* [WORK TO COMPLETE]
Rewrite every one of the lines below with "GUI agent" swapped for "screen assistant", keeping everything else the same and omitting the pictures.

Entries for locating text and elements
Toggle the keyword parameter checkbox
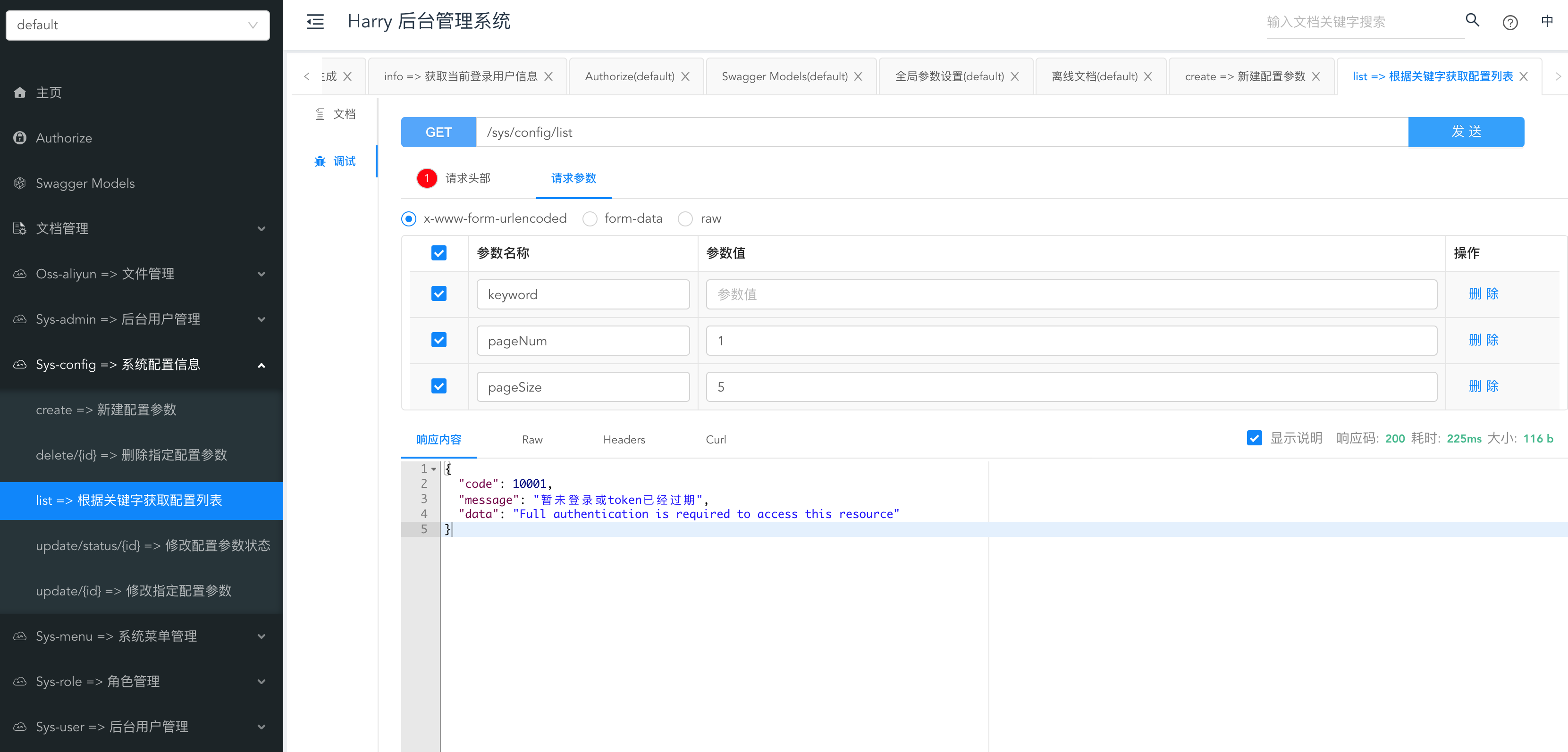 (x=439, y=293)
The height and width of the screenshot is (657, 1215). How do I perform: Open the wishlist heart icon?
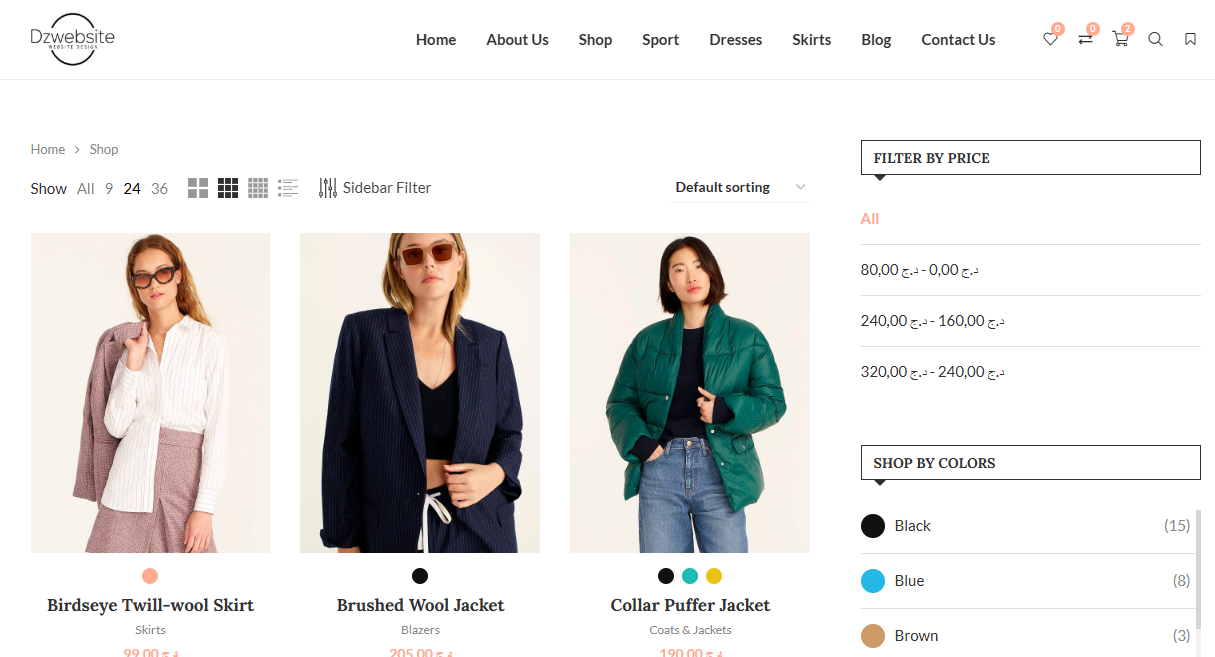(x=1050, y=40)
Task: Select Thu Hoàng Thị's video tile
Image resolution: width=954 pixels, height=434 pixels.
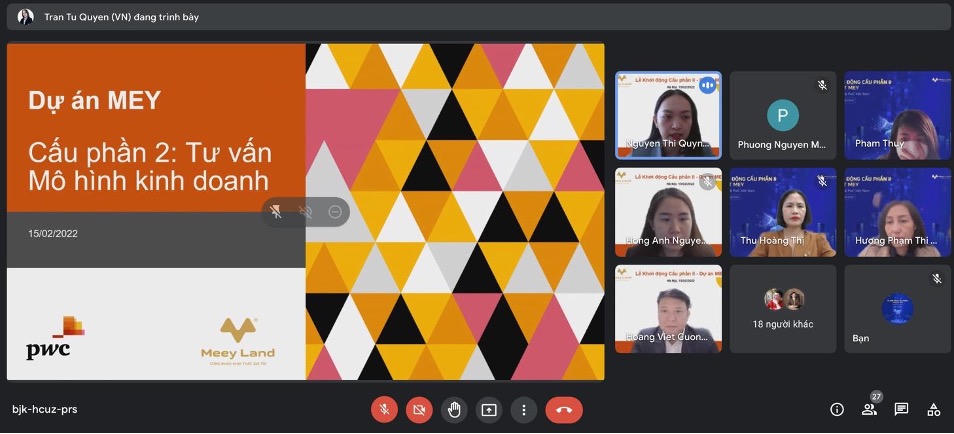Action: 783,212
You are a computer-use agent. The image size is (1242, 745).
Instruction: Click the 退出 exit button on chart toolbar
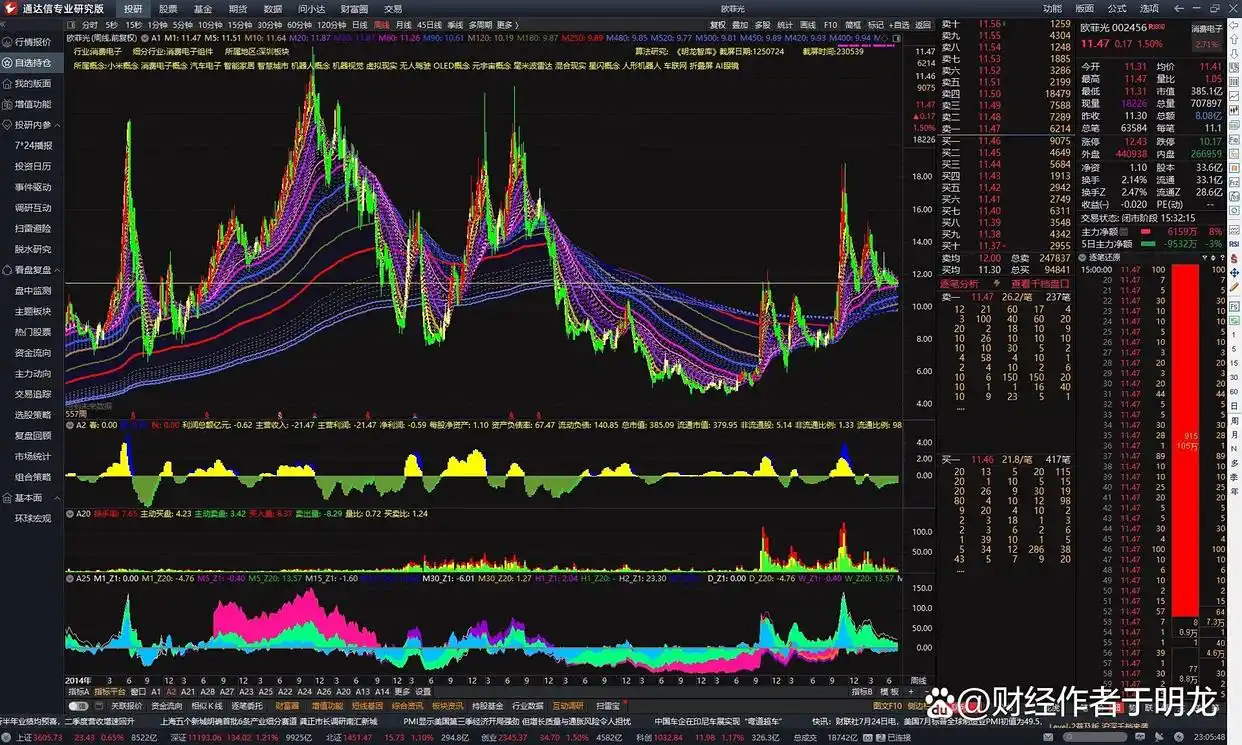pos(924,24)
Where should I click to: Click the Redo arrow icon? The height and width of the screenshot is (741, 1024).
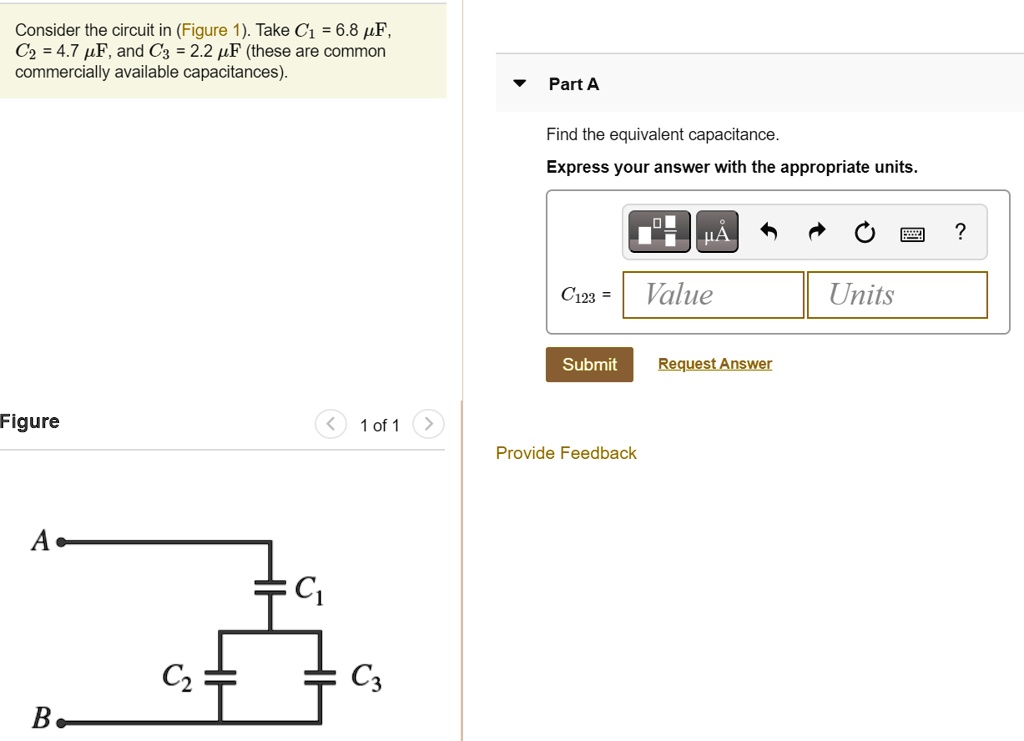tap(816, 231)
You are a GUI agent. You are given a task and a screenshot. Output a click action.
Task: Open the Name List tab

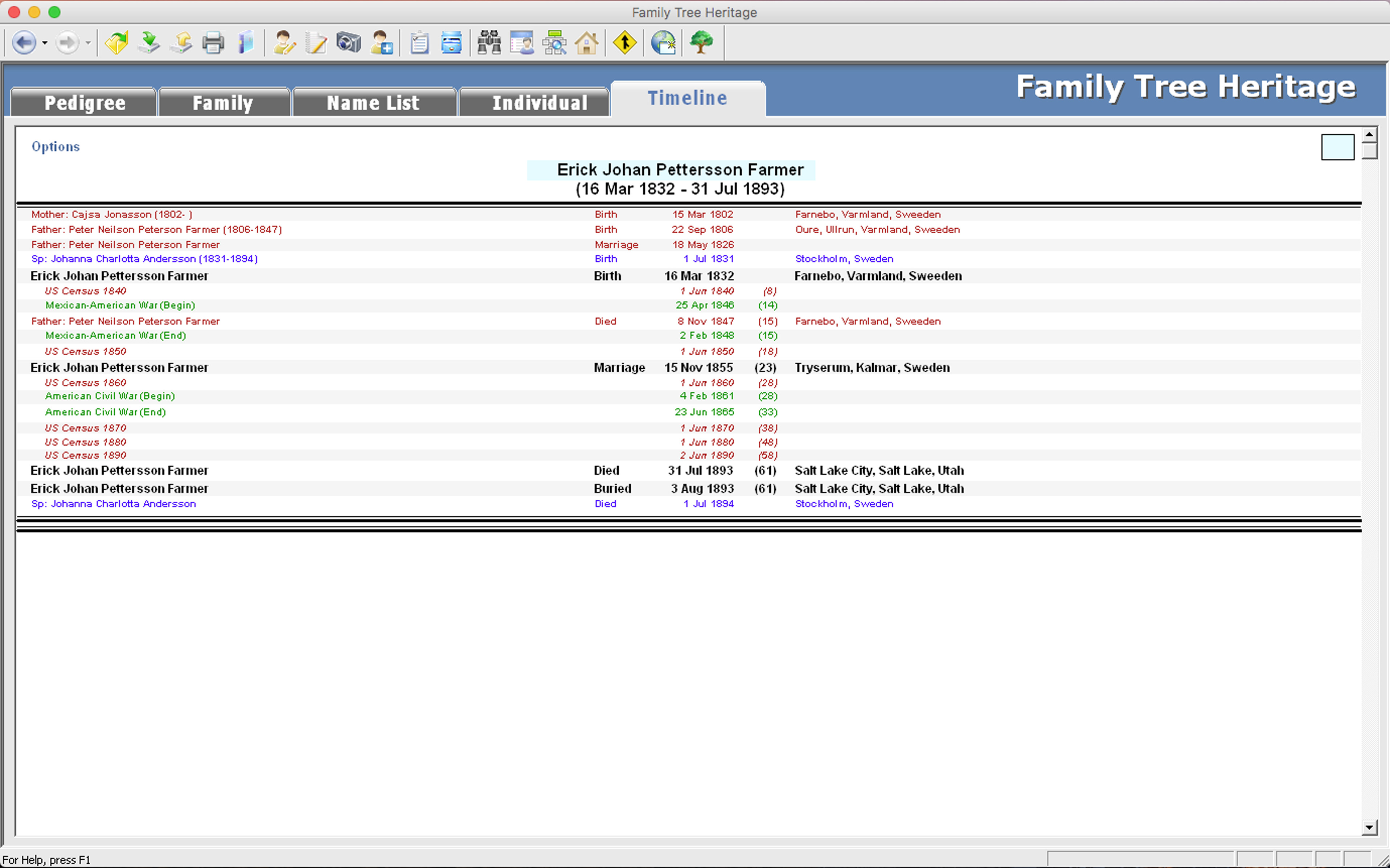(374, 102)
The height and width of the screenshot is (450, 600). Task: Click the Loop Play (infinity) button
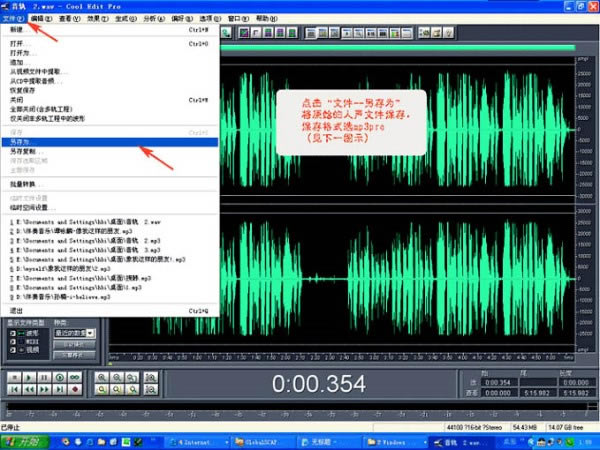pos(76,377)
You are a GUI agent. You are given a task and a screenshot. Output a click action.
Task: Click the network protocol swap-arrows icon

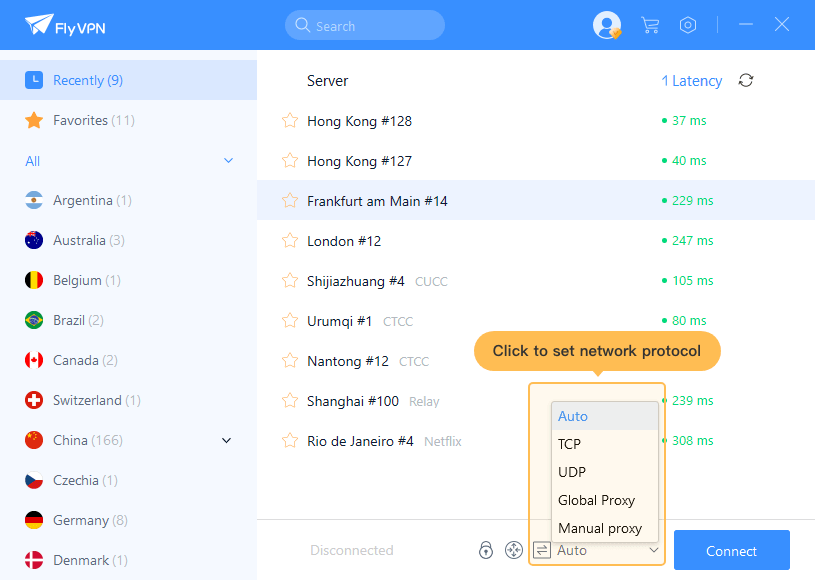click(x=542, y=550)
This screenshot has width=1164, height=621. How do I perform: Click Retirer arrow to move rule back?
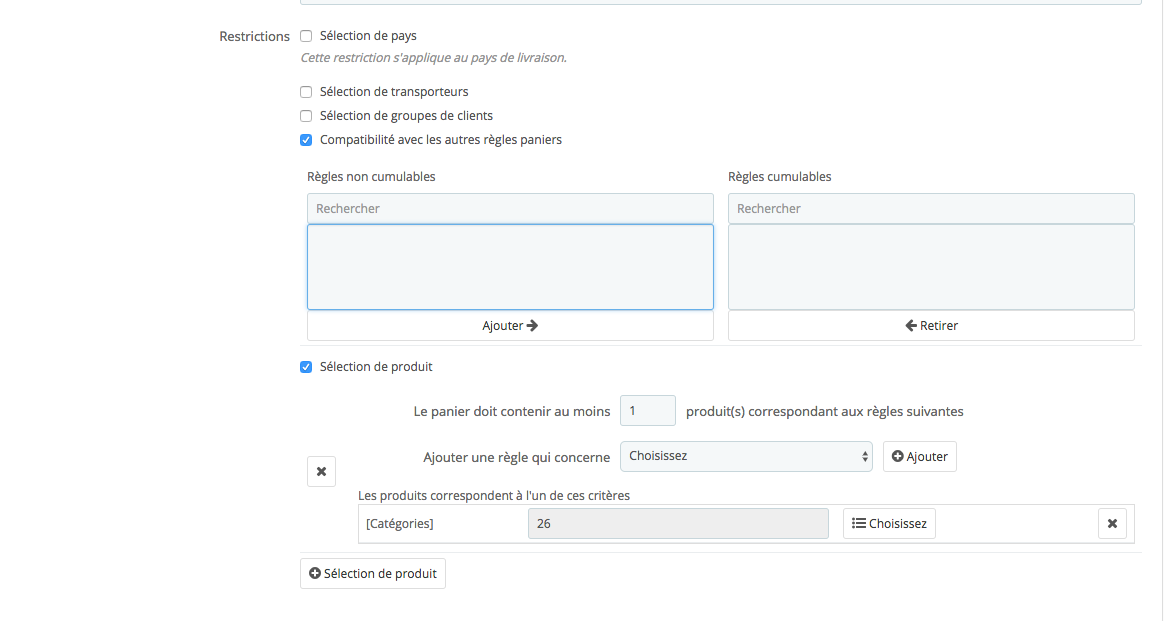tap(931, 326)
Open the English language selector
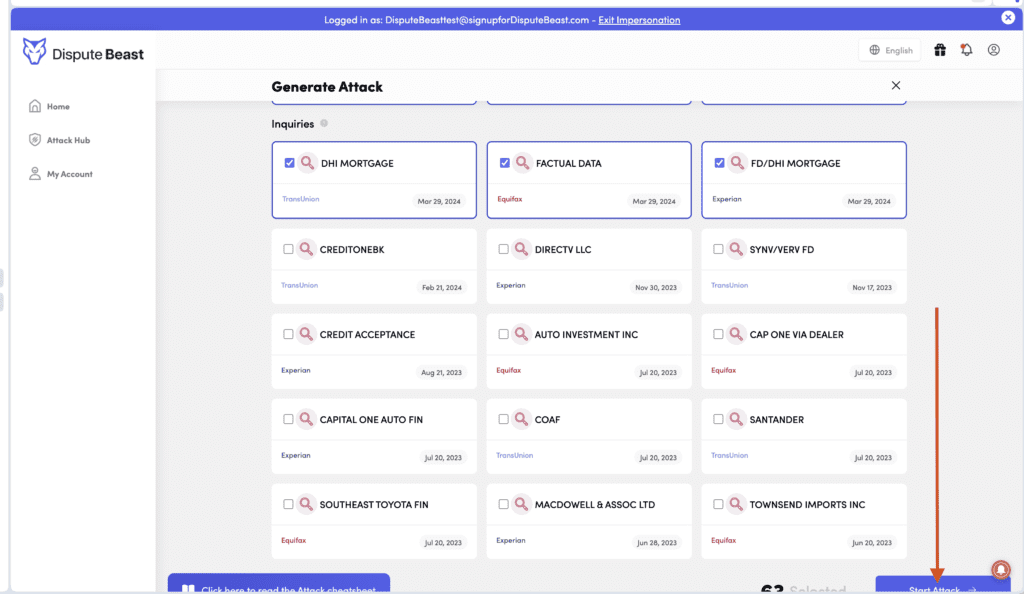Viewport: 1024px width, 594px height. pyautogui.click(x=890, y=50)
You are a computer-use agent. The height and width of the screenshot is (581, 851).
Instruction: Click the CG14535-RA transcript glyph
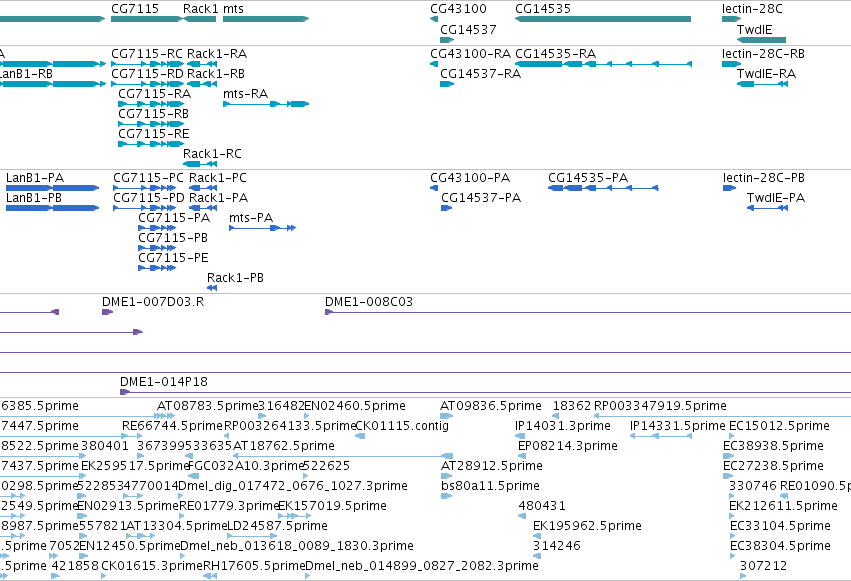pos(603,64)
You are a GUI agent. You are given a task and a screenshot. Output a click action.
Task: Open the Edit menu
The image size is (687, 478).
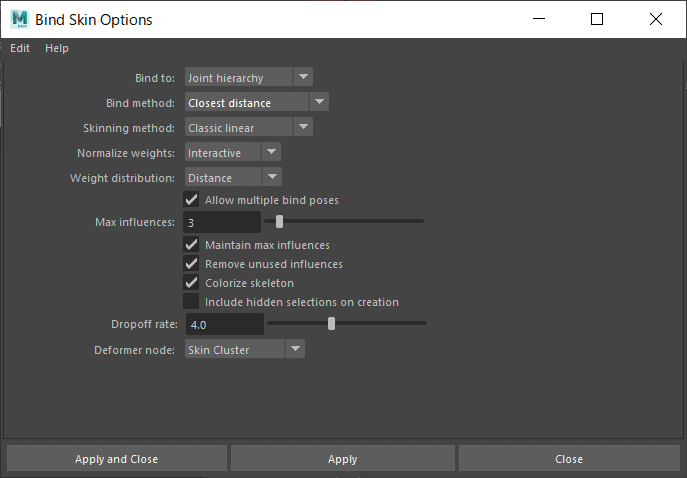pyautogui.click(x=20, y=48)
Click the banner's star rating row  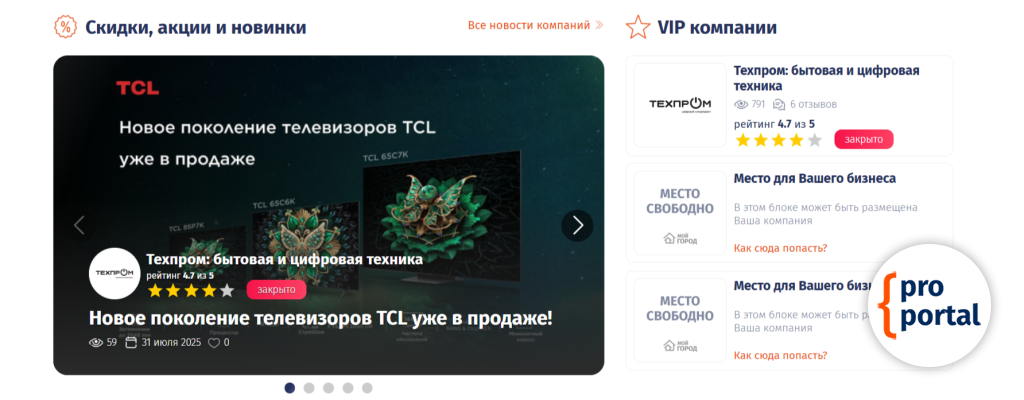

* [WORKED SOLUTION]
Toggle the keyword parameter checkbox
 (x=439, y=293)
The height and width of the screenshot is (657, 1215). How do I perform: Open the wishlist heart icon?
(x=1050, y=40)
Task: Select Thu Hoàng Thị's video tile
Image resolution: width=954 pixels, height=434 pixels.
Action: 783,212
You are a computer-use agent. The image size is (1242, 745).
Instruction: Click the 退出 exit button on chart toolbar
pos(924,24)
Where should I click to: Click the Redo arrow icon? The height and width of the screenshot is (741, 1024).
tap(816, 231)
You are a screen assistant. You are given a task and a screenshot. Output a click action.
Task: Open the Name List tab

(374, 102)
The height and width of the screenshot is (450, 600). Task: Click the Loop Play (infinity) button
pos(76,377)
You are a screen assistant. You are given a task and a screenshot. Output a click action.
Task: Click the network protocol swap-arrows icon

click(x=542, y=550)
This screenshot has width=1164, height=621. How do I perform: Click Retirer arrow to move rule back?
tap(931, 326)
Open the English language selector
Viewport: 1024px width, 594px height. pyautogui.click(x=890, y=50)
You are a computer-use agent. The height and width of the screenshot is (581, 851).
Instruction: Click the CG14535-RA transcript glyph
pos(603,64)
You are a screen assistant. You are given a task and a screenshot. Output a click action.
Task: Open the Edit menu
The image size is (687, 478).
pyautogui.click(x=20, y=48)
Click the banner's star rating row  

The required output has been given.